Extract to read>
○ ○ ○ ○

But I totally grant that these assumptions may not hold, and that if they don’t, the heightened risk can be a reason to spend more! I just wanted to point out that there is this force pushing the other way that turns out to render the question at least ambiguous.

#2: No, there’s no reductio here. Once you get big enough, i.e. are no longer a marginal contributor to the public goods you’re looking to fund, the diminishing returns to spending make it less worthwhile to grow even bigger. (E.g., in the human consumption case, you’ll eventually be rich enough that spending the first half of your fund would make people richer to the point that spending the second half would do substantially less for them.) Once the gains from further investing fallen to the point that they just balance the (extinction / expropriation / etc) risks, you should start spending, and continue to split between spending and investment so as to stay permanently on the path where you’re indifferent between the two.

If you're looking to fund some narrow thing only one other person's interested in funding, and you're perfectly patient but the other person is about as impatient as people tend to be, and if you start out with funds the same size, I think you'll be big enough that it's worth starting to spend after about fifty years. If you're looking to spend on increasing human consumption in general, you'll have to hold out till you're a big fraction of global wealth--maybe on the order of a thousand years. (Note that this means that you'd probably never make it, even though this is still the expected-welfare-maximizing policy.)

○ ○ ○ ○

[Stored entries]

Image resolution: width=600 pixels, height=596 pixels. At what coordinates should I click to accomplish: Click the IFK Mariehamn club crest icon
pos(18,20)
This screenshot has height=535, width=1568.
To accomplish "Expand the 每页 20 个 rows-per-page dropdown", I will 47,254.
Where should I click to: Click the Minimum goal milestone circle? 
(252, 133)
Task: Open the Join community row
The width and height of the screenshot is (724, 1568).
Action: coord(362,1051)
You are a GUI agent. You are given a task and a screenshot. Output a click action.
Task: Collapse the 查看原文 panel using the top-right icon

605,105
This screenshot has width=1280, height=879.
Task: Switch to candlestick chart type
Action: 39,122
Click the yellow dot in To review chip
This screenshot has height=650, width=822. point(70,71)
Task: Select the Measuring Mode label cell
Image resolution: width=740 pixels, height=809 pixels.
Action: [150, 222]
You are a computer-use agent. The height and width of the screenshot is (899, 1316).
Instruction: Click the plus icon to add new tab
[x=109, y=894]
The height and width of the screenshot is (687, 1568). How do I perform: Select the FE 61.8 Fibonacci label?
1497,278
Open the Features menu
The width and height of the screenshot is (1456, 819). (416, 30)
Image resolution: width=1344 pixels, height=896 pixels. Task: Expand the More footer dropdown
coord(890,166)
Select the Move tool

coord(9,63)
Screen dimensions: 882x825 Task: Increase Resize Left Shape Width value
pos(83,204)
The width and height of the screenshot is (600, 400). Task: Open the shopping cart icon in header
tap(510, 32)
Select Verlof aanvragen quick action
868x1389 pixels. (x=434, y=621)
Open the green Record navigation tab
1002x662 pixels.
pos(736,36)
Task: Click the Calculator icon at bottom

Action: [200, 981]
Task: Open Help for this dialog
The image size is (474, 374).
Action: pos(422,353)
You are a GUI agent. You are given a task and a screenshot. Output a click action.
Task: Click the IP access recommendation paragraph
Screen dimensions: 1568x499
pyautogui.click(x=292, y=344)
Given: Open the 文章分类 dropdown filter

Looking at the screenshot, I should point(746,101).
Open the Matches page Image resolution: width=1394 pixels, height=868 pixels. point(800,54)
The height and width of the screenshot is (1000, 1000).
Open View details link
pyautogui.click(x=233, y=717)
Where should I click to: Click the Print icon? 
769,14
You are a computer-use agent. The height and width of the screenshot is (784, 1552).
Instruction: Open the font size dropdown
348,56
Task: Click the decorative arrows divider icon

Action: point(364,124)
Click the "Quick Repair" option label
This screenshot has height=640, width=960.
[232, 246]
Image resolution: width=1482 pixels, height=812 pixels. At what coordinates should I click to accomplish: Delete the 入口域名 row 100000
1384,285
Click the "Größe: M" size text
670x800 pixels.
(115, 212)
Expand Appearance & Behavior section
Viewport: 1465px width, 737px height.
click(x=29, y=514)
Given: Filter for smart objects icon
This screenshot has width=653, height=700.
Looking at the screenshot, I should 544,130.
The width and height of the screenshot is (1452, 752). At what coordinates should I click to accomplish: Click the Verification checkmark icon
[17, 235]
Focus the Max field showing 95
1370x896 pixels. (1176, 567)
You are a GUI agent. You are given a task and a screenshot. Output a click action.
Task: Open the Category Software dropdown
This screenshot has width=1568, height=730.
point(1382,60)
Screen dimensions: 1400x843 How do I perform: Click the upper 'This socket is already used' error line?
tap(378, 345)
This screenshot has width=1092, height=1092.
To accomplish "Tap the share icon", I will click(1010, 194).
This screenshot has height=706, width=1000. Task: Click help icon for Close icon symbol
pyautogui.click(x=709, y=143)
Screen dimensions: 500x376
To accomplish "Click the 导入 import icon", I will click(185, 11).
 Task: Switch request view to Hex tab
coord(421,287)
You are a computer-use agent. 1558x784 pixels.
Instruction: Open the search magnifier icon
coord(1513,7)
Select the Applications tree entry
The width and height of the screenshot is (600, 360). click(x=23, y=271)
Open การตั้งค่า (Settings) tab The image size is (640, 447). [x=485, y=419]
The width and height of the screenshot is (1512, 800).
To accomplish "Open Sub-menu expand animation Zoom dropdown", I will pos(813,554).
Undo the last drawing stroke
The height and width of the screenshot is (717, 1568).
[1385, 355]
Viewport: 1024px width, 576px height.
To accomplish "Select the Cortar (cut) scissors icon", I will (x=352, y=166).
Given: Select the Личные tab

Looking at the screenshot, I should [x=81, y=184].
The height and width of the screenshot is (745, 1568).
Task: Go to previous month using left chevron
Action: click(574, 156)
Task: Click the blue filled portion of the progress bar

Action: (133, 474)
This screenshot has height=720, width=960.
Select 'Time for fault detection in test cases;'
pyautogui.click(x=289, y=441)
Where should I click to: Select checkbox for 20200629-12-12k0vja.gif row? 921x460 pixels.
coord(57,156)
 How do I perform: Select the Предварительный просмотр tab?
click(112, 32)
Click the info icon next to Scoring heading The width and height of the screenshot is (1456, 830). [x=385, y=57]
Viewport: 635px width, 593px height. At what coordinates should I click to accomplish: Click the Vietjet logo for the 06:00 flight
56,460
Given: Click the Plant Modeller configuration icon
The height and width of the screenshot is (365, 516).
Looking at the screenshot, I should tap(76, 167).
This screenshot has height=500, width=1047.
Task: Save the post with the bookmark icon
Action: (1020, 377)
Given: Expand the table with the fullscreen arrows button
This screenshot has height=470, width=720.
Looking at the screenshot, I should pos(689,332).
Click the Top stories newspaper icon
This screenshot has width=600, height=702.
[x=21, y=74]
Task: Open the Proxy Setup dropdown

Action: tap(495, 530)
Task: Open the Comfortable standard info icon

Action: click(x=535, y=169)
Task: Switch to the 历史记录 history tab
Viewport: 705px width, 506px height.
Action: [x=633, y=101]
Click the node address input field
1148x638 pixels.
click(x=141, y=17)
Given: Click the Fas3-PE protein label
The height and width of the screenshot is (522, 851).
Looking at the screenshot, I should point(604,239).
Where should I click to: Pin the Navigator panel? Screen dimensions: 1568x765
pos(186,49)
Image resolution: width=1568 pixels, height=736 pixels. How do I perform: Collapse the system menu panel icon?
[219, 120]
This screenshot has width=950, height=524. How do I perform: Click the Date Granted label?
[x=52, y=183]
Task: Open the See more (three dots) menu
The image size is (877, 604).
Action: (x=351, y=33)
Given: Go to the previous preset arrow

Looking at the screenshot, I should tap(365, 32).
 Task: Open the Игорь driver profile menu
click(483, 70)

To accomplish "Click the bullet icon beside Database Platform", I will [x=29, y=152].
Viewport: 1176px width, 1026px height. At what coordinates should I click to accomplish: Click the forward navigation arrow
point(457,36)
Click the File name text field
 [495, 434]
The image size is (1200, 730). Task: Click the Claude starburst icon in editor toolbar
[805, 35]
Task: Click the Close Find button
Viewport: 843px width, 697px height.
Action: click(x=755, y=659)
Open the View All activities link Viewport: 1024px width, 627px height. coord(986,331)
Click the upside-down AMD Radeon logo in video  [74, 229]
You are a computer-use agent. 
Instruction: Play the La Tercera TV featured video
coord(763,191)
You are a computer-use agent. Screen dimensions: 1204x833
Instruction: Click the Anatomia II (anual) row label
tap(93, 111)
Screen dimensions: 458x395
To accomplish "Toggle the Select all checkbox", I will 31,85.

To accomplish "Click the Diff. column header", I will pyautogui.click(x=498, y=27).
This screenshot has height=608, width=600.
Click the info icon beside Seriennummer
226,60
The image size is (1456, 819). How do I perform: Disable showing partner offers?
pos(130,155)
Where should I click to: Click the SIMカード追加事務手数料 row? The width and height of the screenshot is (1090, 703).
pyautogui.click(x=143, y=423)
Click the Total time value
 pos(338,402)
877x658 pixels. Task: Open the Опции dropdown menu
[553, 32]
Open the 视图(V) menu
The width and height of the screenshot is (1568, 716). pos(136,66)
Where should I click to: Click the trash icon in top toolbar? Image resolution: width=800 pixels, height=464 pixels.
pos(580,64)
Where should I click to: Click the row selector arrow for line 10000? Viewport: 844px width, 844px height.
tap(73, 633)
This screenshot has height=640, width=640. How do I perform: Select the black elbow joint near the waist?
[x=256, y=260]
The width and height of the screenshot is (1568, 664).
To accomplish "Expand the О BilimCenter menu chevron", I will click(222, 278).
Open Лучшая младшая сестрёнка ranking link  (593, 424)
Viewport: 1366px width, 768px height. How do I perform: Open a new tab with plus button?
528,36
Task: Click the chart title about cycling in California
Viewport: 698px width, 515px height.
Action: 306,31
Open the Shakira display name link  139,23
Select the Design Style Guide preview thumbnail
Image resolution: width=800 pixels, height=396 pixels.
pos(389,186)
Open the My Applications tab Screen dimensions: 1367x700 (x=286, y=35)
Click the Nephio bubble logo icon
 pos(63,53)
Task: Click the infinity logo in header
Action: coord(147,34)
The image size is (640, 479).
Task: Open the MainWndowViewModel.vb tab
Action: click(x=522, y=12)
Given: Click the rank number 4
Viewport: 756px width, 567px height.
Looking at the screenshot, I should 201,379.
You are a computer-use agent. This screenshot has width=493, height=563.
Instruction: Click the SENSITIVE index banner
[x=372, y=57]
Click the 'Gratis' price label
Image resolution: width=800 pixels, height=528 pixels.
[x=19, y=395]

○ ○ ○ ○

What you need to do>
Retype the full passage above on when to start spending rather than investing, keeping every word and punctuation mark unchanged.

Exercise result>
But I totally grant that these assumptions may not hold, and that if they don’t, the heightened risk can be a reason to spend more! I just wanted to point out that there is this force pushing the other way that turns out to render the question at least ambiguous.

#2: No, there’s no reductio here. Once you get big enough, i.e. are no longer a marginal contributor to the public goods you’re looking to fund, the diminishing returns to spending make it less worthwhile to grow even bigger. (E.g., in the human consumption case, you’ll eventually be rich enough that spending the first half of your fund would make people richer to the point that spending the second half would do substantially less for them.) Once the gains from further investing fallen to the point that they just balance the (extinction / expropriation / etc) risks, you should start spending, and continue to split between spending and investment so as to stay permanently on the path where you’re indifferent between the two.

If you're looking to fund some narrow thing only one other person's interested in funding, and you're perfectly patient but the other person is about as impatient as people tend to be, and if you start out with funds the same size, I think you'll be big enough that it's worth starting to spend after about fifty years. If you're looking to spend on increasing human consumption in general, you'll have to hold out till you're a big fraction of global wealth--maybe on the order of a thousand years. (Note that this means that you'd probably never make it, even though this is still the expected-welfare-maximizing policy.)